Non è solo l'ennesimo giro di caporalato, questa volta tra gli indagati dell'inchiesta della procura di Foggia sulla manodopera in nero reclutata tra gli immigrati della baraccopoli di Borgo Mezzanone c'è un nome che fa rumore. Rosalba Bisceglie Livrerio è la moglie del prefetto Michele di Bari, a capo del dipartimento per l'immigrazione del Ministero dell'Interno e ha appena ricevuto dal giudice, assieme alla notifica di iscrizione nel registro degli indagati, un provvedimento di obbligo di dimora ovvero il divieto di allontanarsi dal comune di residenza. La donna è socia di una azienda agricola che secondo gli inquirenti ha fatto ricorso a manodopera clandestina e sottopagata ed era consapevole, si legge nell'ordinanza, della condizione di sfruttamento dei lavoratori. Non solo, trattava direttamente con uno dei caporali. Il marito si è dimesso dal suo incarico al Viminale, assicurando l'estraneità della moglie ai fatti contestati. Custodia cautelare per cinque dei 16 indagati, due in carcere e tre ai domiciliari.
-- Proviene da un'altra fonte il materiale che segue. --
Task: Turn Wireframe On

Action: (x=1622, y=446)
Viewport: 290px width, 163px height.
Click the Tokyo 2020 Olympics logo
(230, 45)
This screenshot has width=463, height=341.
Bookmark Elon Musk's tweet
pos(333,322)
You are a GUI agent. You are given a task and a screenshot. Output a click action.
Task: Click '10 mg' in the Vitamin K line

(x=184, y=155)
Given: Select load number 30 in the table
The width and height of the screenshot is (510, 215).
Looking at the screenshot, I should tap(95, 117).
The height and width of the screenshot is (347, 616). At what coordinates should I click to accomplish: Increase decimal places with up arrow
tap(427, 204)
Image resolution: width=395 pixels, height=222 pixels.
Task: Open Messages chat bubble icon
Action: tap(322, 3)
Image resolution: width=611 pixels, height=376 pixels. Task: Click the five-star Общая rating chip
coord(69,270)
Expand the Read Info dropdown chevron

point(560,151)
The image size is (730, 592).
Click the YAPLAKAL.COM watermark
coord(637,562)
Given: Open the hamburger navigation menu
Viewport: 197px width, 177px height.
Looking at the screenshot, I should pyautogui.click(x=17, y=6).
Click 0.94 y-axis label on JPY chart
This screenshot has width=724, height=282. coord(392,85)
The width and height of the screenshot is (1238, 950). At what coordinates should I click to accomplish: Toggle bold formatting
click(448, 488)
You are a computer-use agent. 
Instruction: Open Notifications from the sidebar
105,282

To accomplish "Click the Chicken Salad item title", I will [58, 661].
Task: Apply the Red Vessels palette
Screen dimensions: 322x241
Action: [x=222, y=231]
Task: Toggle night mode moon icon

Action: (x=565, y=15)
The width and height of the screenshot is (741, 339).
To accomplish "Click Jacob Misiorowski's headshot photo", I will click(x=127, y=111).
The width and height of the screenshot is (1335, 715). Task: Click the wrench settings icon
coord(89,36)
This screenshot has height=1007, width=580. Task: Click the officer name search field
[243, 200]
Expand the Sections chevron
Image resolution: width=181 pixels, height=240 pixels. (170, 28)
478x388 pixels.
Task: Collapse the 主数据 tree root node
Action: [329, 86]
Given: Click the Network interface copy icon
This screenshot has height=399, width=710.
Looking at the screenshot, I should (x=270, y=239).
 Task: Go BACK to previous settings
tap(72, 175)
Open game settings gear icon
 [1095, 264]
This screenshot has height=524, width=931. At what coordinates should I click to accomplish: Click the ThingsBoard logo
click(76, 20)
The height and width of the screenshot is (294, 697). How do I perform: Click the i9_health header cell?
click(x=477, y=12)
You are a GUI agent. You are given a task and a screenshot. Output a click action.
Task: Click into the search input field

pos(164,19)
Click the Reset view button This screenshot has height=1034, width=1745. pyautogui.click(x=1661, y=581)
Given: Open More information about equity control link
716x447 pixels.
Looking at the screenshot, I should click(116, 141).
Per tutti l'ipotesi di reato è intermediazione illecita è sfruttamento del lavoro. L'indagine riguarda il periodo tra luglio e ottobre 2020, l'accusa è di aver utilizzato in condizioni di sfruttamento decine di lavoratori africani approfittando dello stato di bisogno derivante dalle loro condizioni di vita precarie.